Reactions of hybrid organotellurium ligands 1-(4-methoxyphenyl telluro)-2-[3-(6-methyl-2-pyridyl)propoxy]ethane (L) and 1-ethylthio-2-[2-thienyltelluro]ethane (L) with mercury (II) bromide: formation of complexes and their decomposition

Two tellurium ligands 1-(4-methoxyphenyltelluro)-2-[3-(6-methyl-2-pyridyl)propoxy]ethane (L¹) and 1-ethylthio-2-[2-thienyltelluro]ethane (L²) have been synthesized by reacting nucleophiles [4-MeO-C₆H₄Te⁻] and [C₄H₃S-2-Te⁻] with 2-[3-(6-methyl-2-pyridyl)propoxy]ethylchloride and chloroethyl ethyl sulfide, respectively. Both the ligands react with HgBr₂ resulting in complexes of stoichiometry [HgBr₂ · L¹/L²] (1/4), which show characteristic NMR (¹H and ¹³C{¹H}). On crystallization of 1 from acetone-hexane (2:1) mixture, the cleavage of L¹ occurs resulting in 4-MeOC₆H₄HgBr (2) and [RTe⁺→HgBr₂]Br⁻ (3) (where R = -CH₂CH₂OCH₂CH₂CH₂-(2-(6-CH₃-C₅H₃N))). The 2 is characterized by X-ray diffraction on its single crystal. It is a linear molecule and is the first such system which is fully characterized structurally. The Hg-C and Hg-Br bond lengths are 2.085(6) and2.4700(7) Å. The distance of four bromine atoms (3.4041(7)-3.546(7) Å) around Hg (cis to C) is greater than the sum of van der Waal’s radii 3.30 Å. This mercury promoted cleavage is observed for an acyclic ligand of RArTe type for the first time and is unique, as there appears to be no strong intramolecular interaction to stabilize the cleavage products.
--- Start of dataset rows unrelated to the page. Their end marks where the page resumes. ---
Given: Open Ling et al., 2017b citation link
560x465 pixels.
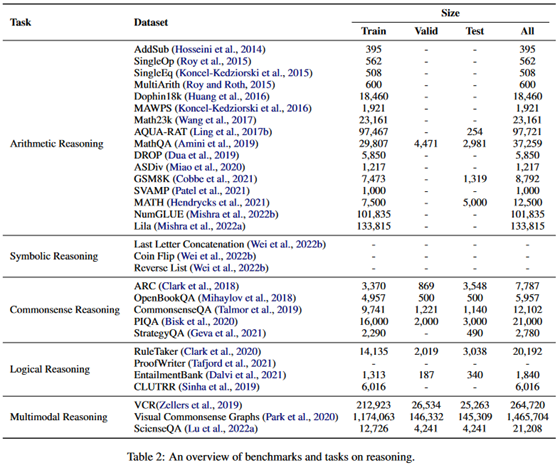Looking at the screenshot, I should [x=231, y=132].
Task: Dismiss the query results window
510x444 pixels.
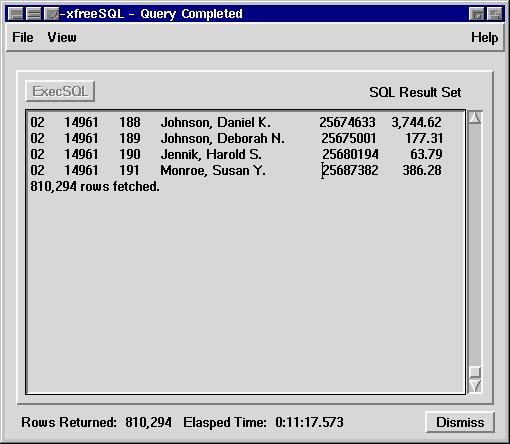Action: [x=460, y=422]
The 4 on crystallization shows the cleavage of organotellurium ligand L² and formation of a unique complex [(EtS(CH₂)₂SEt)HgBr(μ-Br)Hg(Br)(μ-Br)₂Hg(Br)(μ-Br)BrHg(EtS(CH₂)₂SEt)] · 2HgBr₂ (5), which has been characterized by single crystal structure determination and ¹H and ¹³C{¹H} NMR spectra. The elemental tellurium and [C₄H₃SCH₂]₂ are the other products of dissociation as identified by NMR (proton and carbon-13). The cleavage appears to be without any transmetalation and probably first of its kind. The centrosymmetric structure of 5 is unique as it has [HgBr₃]⁻ unit, one Hg in distorted tetrahedral geometry and one in pseudo-trigonal bipyramidal one. The molecule of 5 may also be described as having [(EtSCH₂CH₂SEt)HgBr]⁺ [HgBr₃]⁻ units, which dimerize and co-crystallize with two HgBr₂ moieties. There are very weak Hg?Br interactions between co-crystallized HgBr₂ units and rest of the molecule. [Hg(3)-Br(1)/Hg(3)-Br(4) = 3.148(1)/3.216(1) Å]. The bridging Hg?Br distances, Hg(2)-Br(4)′, Hg(2)′-Br(4) and Hg(1)-Br(2), are from 2.914(1) to 3.008(1) Å.